Generated features are not independent
Notice that the generated effects are not statistically independent. They are all generated from the same X variable, so they are functionally dependent. In fact, a scatter plot matrix of the data will show that the pairwise relationships are restricted to parametric curves in the plane. The graph of (x, x^2) is quadratic, the graph of (x, x^3) is cubic, the graph of (x^2, x^3) is an algebraic cusp, and so forth. The PROC CORR statement in the previous section created a scatter plot matrix, which is shown below: Again, I have highlighted cells that have highly correlated variables.

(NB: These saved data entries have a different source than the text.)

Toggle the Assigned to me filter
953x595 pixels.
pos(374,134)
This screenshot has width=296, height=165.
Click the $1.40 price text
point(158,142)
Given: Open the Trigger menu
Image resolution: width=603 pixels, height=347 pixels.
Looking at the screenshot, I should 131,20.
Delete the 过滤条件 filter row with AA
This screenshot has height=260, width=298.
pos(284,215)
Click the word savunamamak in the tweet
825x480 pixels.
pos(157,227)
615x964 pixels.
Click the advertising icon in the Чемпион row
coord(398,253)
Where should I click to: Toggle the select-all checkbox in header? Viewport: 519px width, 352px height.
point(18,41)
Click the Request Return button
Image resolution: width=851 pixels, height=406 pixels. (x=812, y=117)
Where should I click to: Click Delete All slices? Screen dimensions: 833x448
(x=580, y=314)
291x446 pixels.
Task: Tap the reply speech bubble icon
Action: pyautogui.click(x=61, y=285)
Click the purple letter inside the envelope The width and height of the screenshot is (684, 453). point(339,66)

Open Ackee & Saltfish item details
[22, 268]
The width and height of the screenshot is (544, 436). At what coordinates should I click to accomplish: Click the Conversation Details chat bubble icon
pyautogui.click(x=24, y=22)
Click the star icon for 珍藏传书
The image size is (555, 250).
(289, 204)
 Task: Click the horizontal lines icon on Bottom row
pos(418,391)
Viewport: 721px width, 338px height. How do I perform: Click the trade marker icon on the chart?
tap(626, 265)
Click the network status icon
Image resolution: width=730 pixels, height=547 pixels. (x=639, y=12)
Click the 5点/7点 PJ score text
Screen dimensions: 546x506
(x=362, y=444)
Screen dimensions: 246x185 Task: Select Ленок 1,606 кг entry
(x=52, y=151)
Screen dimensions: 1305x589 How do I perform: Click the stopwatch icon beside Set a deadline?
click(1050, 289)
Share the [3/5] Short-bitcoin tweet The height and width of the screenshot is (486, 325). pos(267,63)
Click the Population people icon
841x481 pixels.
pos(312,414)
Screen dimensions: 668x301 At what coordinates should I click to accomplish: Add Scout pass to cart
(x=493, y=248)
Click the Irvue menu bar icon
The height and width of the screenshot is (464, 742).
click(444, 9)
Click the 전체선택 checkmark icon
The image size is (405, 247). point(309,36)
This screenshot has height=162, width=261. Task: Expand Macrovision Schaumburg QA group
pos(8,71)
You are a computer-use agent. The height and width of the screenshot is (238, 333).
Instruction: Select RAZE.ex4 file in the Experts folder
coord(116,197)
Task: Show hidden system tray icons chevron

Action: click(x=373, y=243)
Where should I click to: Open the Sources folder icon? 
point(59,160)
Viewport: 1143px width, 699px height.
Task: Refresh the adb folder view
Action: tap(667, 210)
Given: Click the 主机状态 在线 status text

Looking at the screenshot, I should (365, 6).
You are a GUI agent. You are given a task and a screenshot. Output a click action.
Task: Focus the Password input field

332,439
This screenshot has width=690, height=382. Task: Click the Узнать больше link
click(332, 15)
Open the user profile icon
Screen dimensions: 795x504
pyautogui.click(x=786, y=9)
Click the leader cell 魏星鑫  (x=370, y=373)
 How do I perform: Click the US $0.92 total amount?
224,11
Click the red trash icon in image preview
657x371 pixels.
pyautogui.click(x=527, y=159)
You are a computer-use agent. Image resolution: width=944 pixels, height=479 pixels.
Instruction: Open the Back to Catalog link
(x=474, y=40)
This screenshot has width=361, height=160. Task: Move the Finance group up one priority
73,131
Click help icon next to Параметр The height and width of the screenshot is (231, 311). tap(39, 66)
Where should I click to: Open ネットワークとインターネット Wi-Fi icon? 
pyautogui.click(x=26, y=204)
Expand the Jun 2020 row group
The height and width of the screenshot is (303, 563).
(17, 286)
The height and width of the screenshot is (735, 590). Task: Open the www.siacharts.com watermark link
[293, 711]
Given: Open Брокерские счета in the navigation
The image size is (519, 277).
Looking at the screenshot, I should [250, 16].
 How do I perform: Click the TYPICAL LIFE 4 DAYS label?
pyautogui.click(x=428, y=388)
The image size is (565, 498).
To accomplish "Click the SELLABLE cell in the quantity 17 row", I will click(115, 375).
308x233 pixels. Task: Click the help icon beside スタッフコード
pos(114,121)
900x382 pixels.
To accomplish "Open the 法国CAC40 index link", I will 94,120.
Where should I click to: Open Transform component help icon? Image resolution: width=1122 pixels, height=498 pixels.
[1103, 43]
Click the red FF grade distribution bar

I like this scatter plot matrix for two reasons. First, it is soooo pretty! Second, it visually demonstrates that two variables that have low correlation are not necessarily independent.
Summary
Feature generation is important in many areas of machine learning. It is easy to create thousands of effects by applying transformations and generating interactions between all variables. However, the example in this article demonstrates that you should be a little cautious of using a brute-force approach. When possible, you should use domain knowledge to guide your feature generation. Every feature you generate adds complexity during model fitting, so try to avoid adding a bunch of redundant highly-correlated features.
For more on this topic, see the article "Automate your feature engineering" by my colleague, Funda Gunes. She writes: "The process [of generating new features]involves thinking about structures in the data, the underlying form of the problem, and how best to expose these features to predictive modeling algorithms. The success of this tedious human-driven process depends heavily on the domain and statistical expertise of the data scientist." I agree completely. Funda goes on to discuss SAS tools that can help data scientists with this process, such as Model Studio in SAS Visual Data Mining and Machine Learning. She shows an example of feature generation in her article and in a companion article about feature generation. These tools can help you generate features in a thoughtful, principled, and problem-driven manner, rather than relying on a brute-force approach.